Diejenigen meiner Leser, welchen der Reichsanzeiger nicht zu Gesicht kommt, werden hier zum Teil denken: Nun, auch diese höchst wunderbare Erzählung sollte eines Aufschlusses und einer Enträtselung fähig sein, die auch nicht das gerinste Wunderbare mehr übrig ließe? Ja! Gerade derjenige, welcher von dem ganzen Hergang der Sache natürlicherweise am besten unterrichtet sein musste – Herr Hofrat und Professor Suckow zu Heidelberg selbst – klärt uns unter dem 12. Februar 1797 das herrschende Dunkel völlig auf. Er macht nämlich in der 51. Nummer des Reichsanzeigers vom Jahre 1797 der ganzen Welt öffentlich bekannt, dass vorstehende in dem Neuen Hannoverischen Magazin abgedruckte Wundergeschichte von einem offenbar wahnsinnigen Menschen herrühre. Da verschieden Leser jenes Magazins bei ihm angefragt hätten, ob und wie viel Wahres an der abenteuerlichen Erzählung sei, so diene ihnen zur Nachricht, dass weder ihm, dem Herrn Hofrat selbst, noch auch den seinen das Geringste von einem solchen Vorgang bekannt und die ganze mit so vieler Unverschämtheit erdichtete Erzählung nichts mehr und nichts weniger als die Ausgeburt eines irren Verstandes sei.

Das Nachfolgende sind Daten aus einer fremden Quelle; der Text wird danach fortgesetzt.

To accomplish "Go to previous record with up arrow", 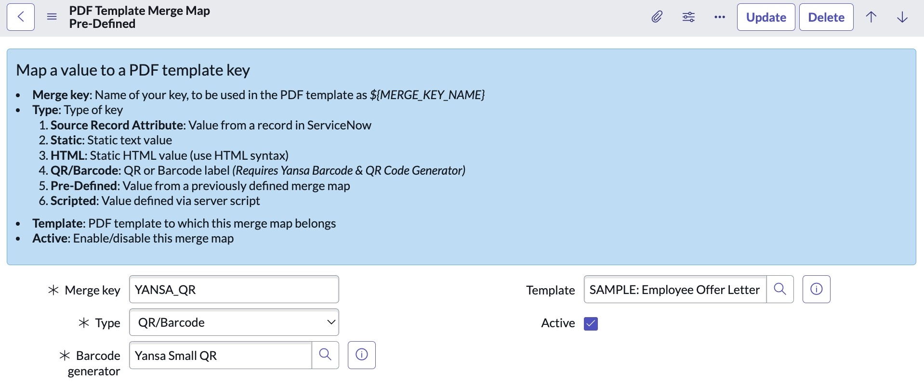I will tap(871, 17).
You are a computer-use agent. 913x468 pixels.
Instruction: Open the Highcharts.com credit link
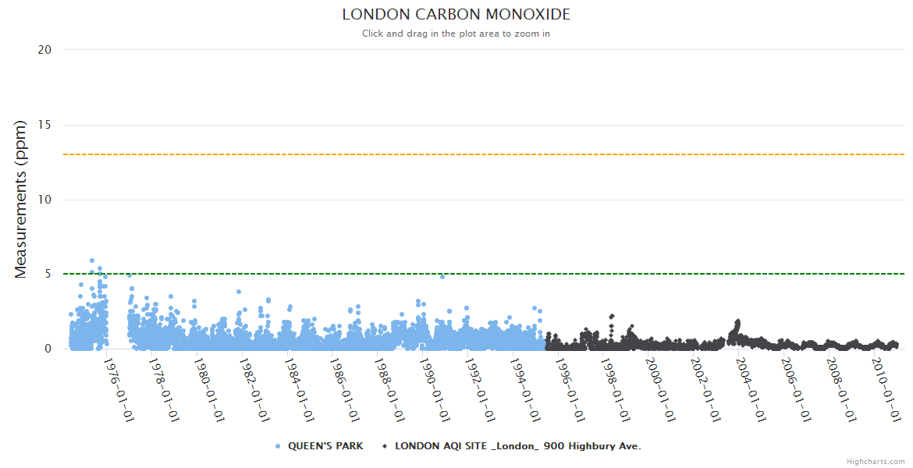pos(876,461)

Aber wie ist es möglich, dass der oder vielmehr die Herausgeber des Neuen Hannoverischen Magazins dem Publikum als denkend und wahrheitsliebend bekannt, ihre nützliche Schrift durch jenes handgreiflich erdichtete und den Aberglauben so offenbar nährende Märchen entehren konnten.